> **Source data**
-----
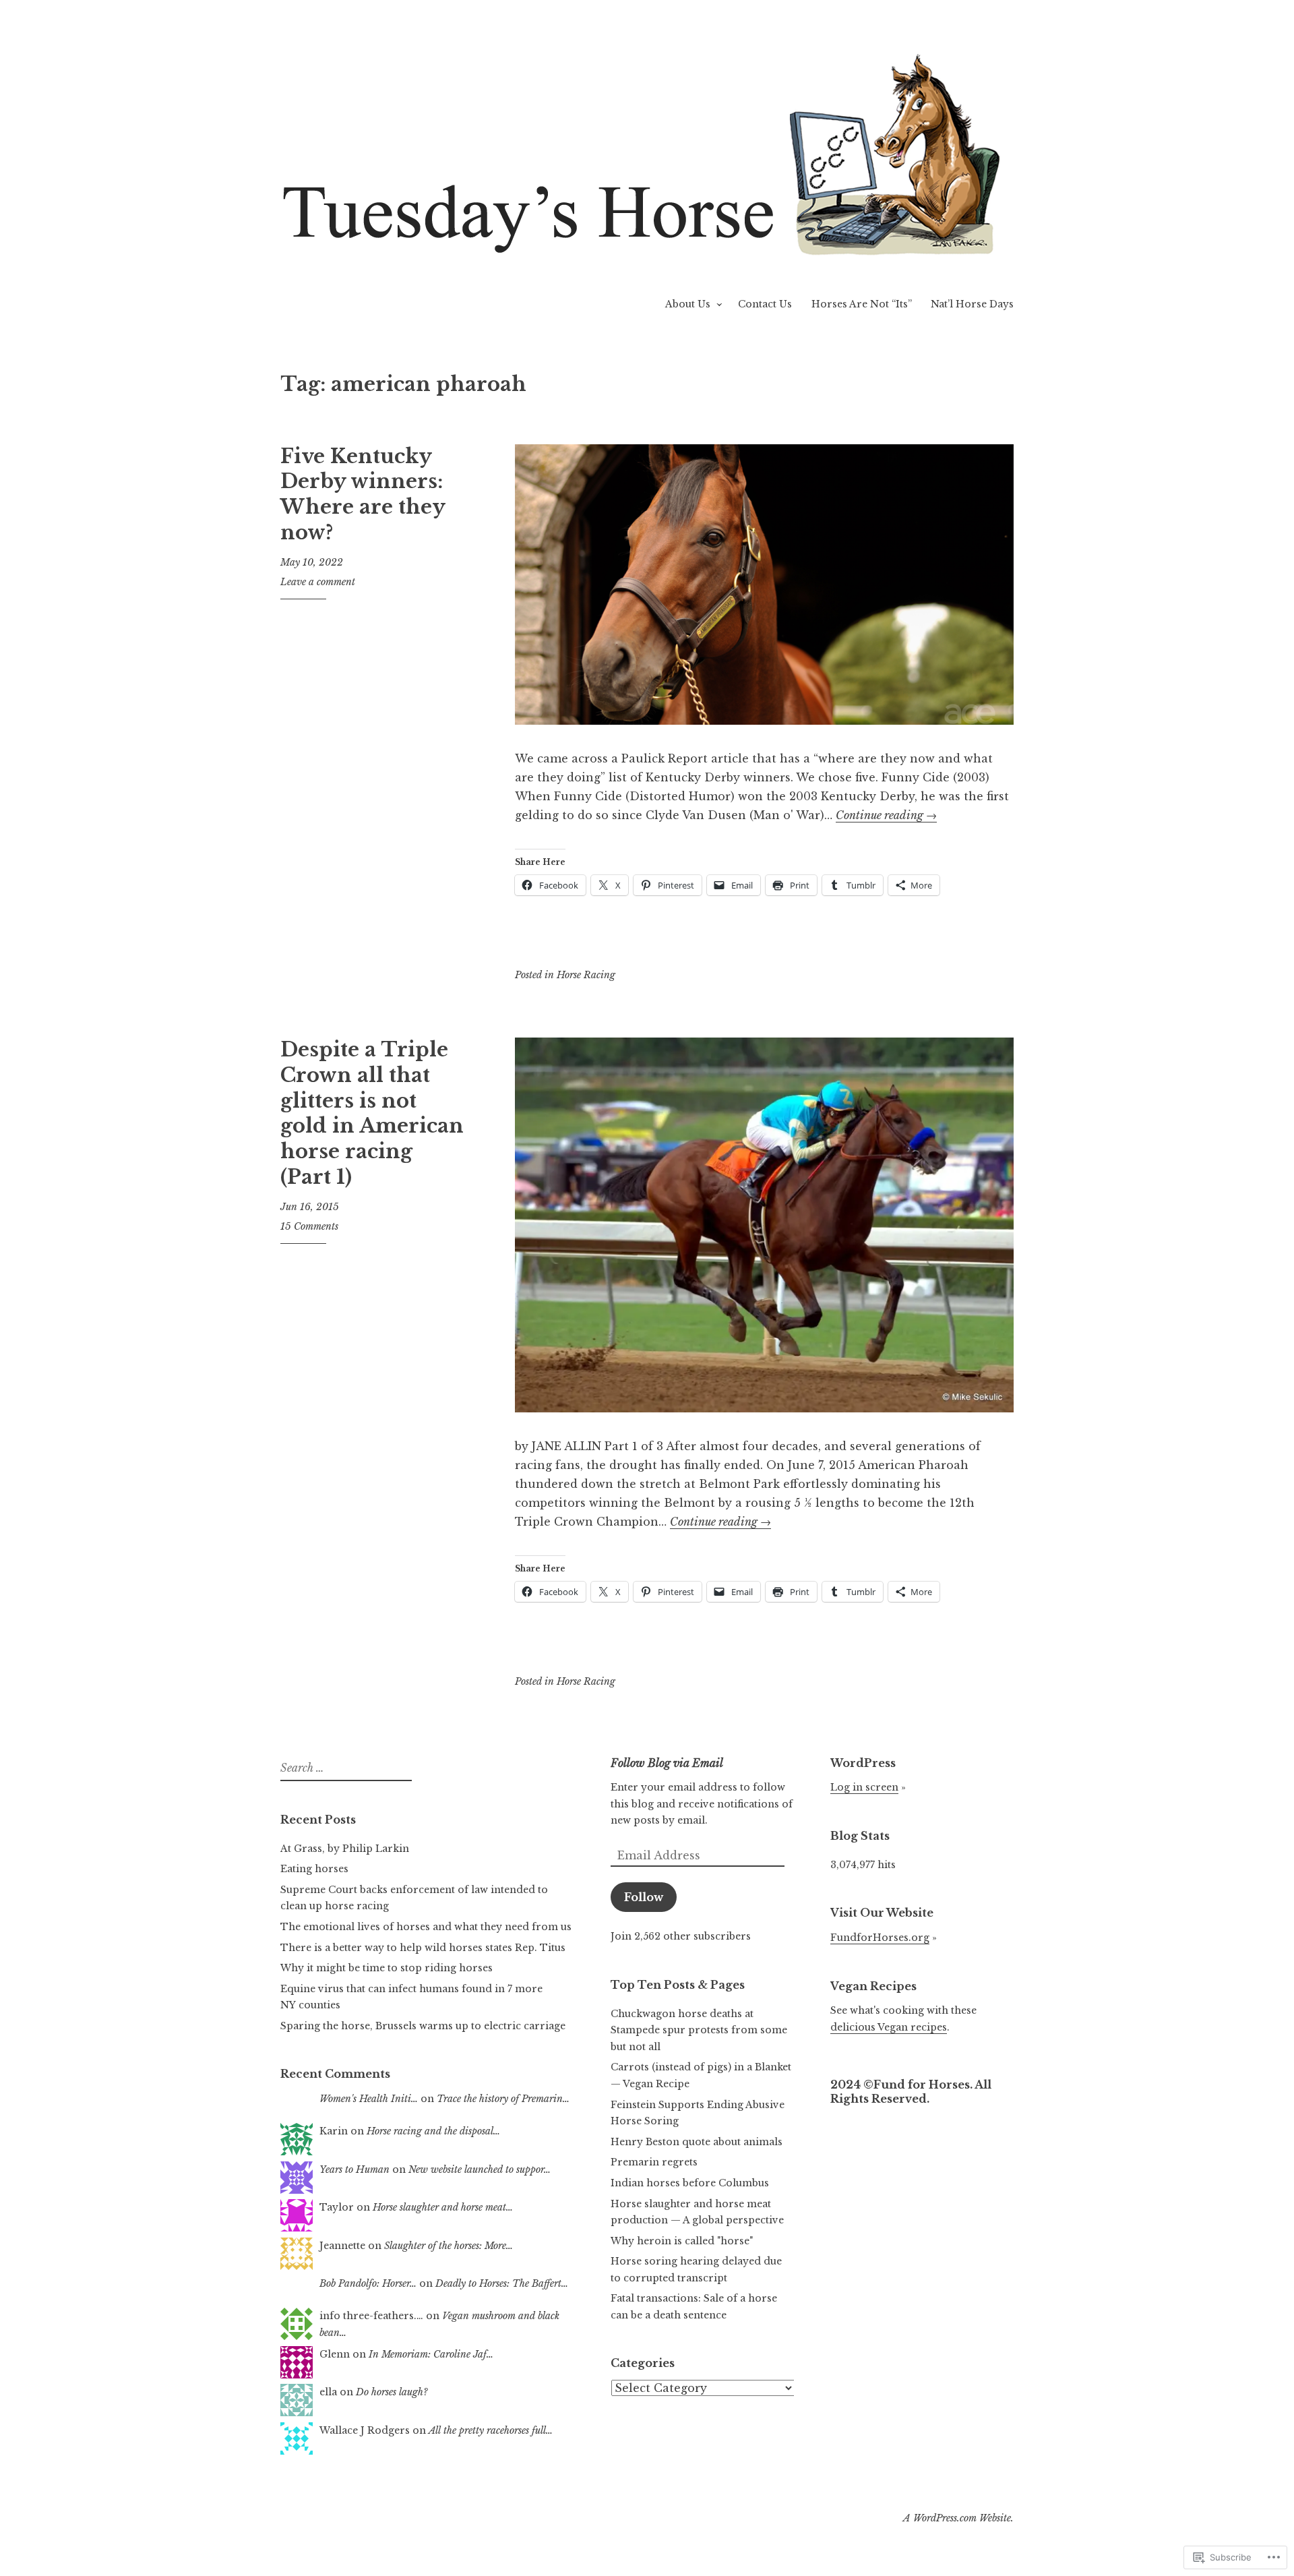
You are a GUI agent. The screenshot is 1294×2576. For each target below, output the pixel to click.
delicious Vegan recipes (888, 2027)
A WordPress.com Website (957, 2518)
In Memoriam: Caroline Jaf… (431, 2354)
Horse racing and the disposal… (433, 2131)
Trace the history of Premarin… (503, 2099)
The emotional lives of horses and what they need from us (426, 1927)
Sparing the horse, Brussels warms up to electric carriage (422, 2026)
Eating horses (314, 1869)
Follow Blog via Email (667, 1763)
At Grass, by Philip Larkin (344, 1849)
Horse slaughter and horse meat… (443, 2207)
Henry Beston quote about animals (696, 2142)
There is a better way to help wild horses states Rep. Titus (422, 1948)
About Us (687, 304)
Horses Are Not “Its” (861, 304)
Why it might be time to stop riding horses (386, 1968)
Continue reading (886, 815)
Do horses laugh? (392, 2392)
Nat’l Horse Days (972, 304)
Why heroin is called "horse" (682, 2241)
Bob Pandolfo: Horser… (368, 2283)
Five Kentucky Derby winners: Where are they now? (362, 494)
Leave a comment (317, 582)
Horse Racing (586, 975)
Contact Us (765, 304)
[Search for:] (344, 1768)
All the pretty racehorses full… (491, 2430)
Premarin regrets (654, 2162)
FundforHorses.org (879, 1937)
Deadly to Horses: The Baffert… (501, 2283)
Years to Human (354, 2169)
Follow (643, 1897)
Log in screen (864, 1787)
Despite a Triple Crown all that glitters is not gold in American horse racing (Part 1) (372, 1113)
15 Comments (309, 1226)
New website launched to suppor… (479, 2169)
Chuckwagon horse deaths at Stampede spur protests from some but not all (699, 2030)
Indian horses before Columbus (690, 2183)
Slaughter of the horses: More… (448, 2246)
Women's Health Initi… (368, 2099)
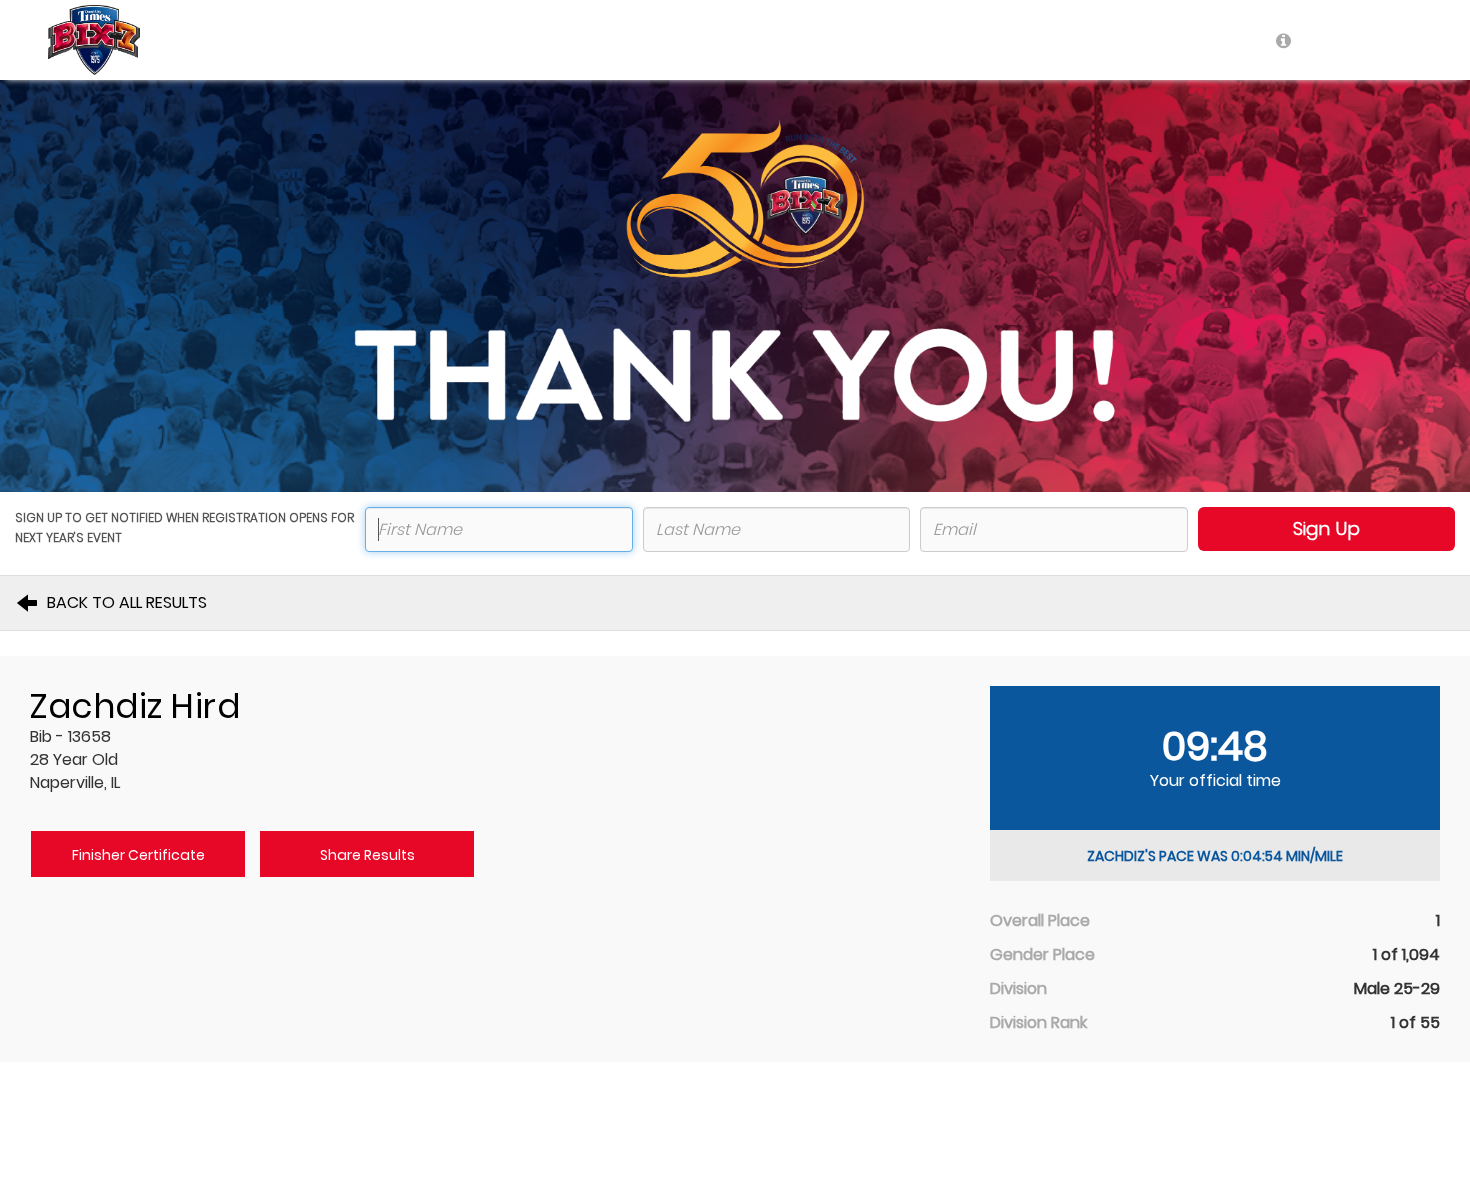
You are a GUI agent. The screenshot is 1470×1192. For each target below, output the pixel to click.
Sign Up (1326, 528)
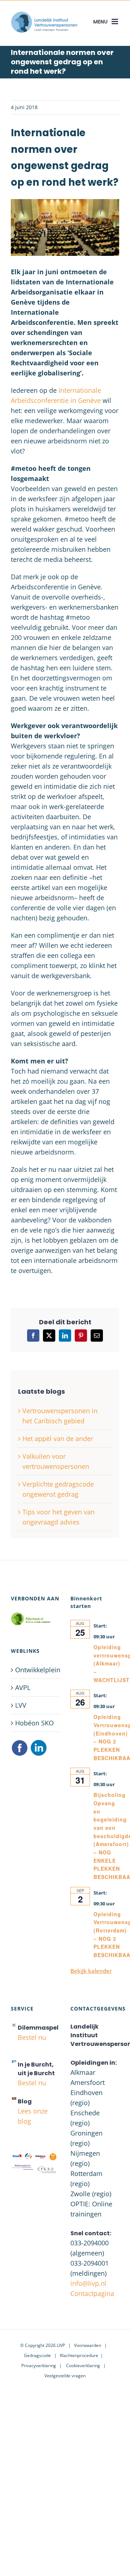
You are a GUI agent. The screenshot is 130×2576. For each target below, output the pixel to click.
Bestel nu (32, 2037)
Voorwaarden (87, 2345)
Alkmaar (82, 2072)
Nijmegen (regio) (85, 2158)
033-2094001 (89, 2263)
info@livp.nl (88, 2283)
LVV (20, 1705)
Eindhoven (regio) (86, 2097)
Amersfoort (87, 2082)
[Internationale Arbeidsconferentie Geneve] (65, 202)
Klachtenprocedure (79, 2355)
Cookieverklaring (83, 2365)
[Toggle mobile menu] (115, 21)
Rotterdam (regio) (86, 2178)
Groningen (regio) (86, 2138)
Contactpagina (92, 2293)
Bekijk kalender (91, 1970)
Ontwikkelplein (35, 1669)
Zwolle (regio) (90, 2193)
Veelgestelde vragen (65, 2376)
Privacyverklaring (38, 2365)
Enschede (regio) (85, 2117)
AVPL (22, 1687)
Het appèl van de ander (57, 1438)
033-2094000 (89, 2243)
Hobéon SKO (34, 1723)
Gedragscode (37, 2355)
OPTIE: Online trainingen (91, 2208)
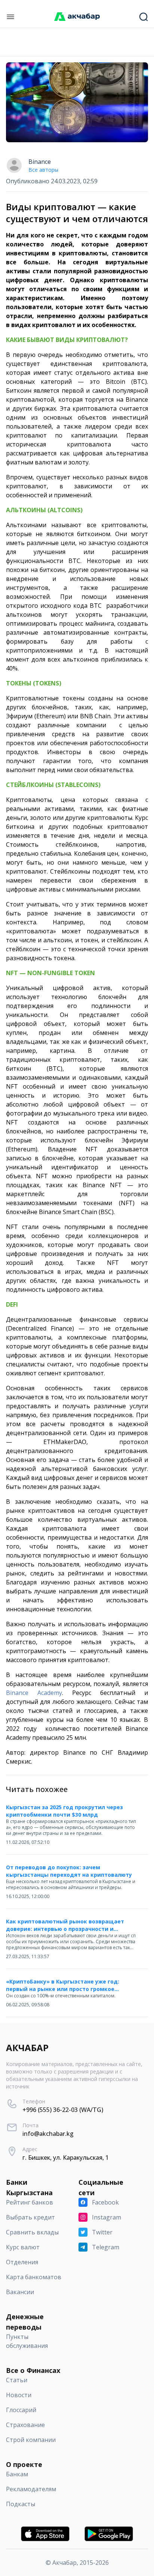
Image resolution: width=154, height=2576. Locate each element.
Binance (39, 162)
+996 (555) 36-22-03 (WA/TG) (62, 2110)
-----
> **What you have to do**
An exact copy of the lines above, from the one containing "Why heroin is" through the one containing "New website launched to suppor… (479, 2169)", is the whole of the answer.

> **Response**
Why heroin is called "horse" (682, 2241)
Bob Pandolfo: Horser… (368, 2283)
Five Kentucky Derby winners: Where are they now? (362, 494)
Leave a comment (317, 582)
Horse Racing (586, 975)
Contact Us (765, 304)
[Search for:] (344, 1768)
All the pretty racehorses full… (491, 2430)
Premarin regrets (654, 2162)
FundforHorses.org (879, 1937)
Deadly to Horses: The Baffert… (501, 2283)
Years to Human (354, 2169)
Follow (643, 1897)
Log in screen (864, 1787)
Despite a Triple Crown all that glitters is not gold in American horse racing (Part 1) (372, 1113)
15 Comments (309, 1226)
New website launched to suppor… (479, 2169)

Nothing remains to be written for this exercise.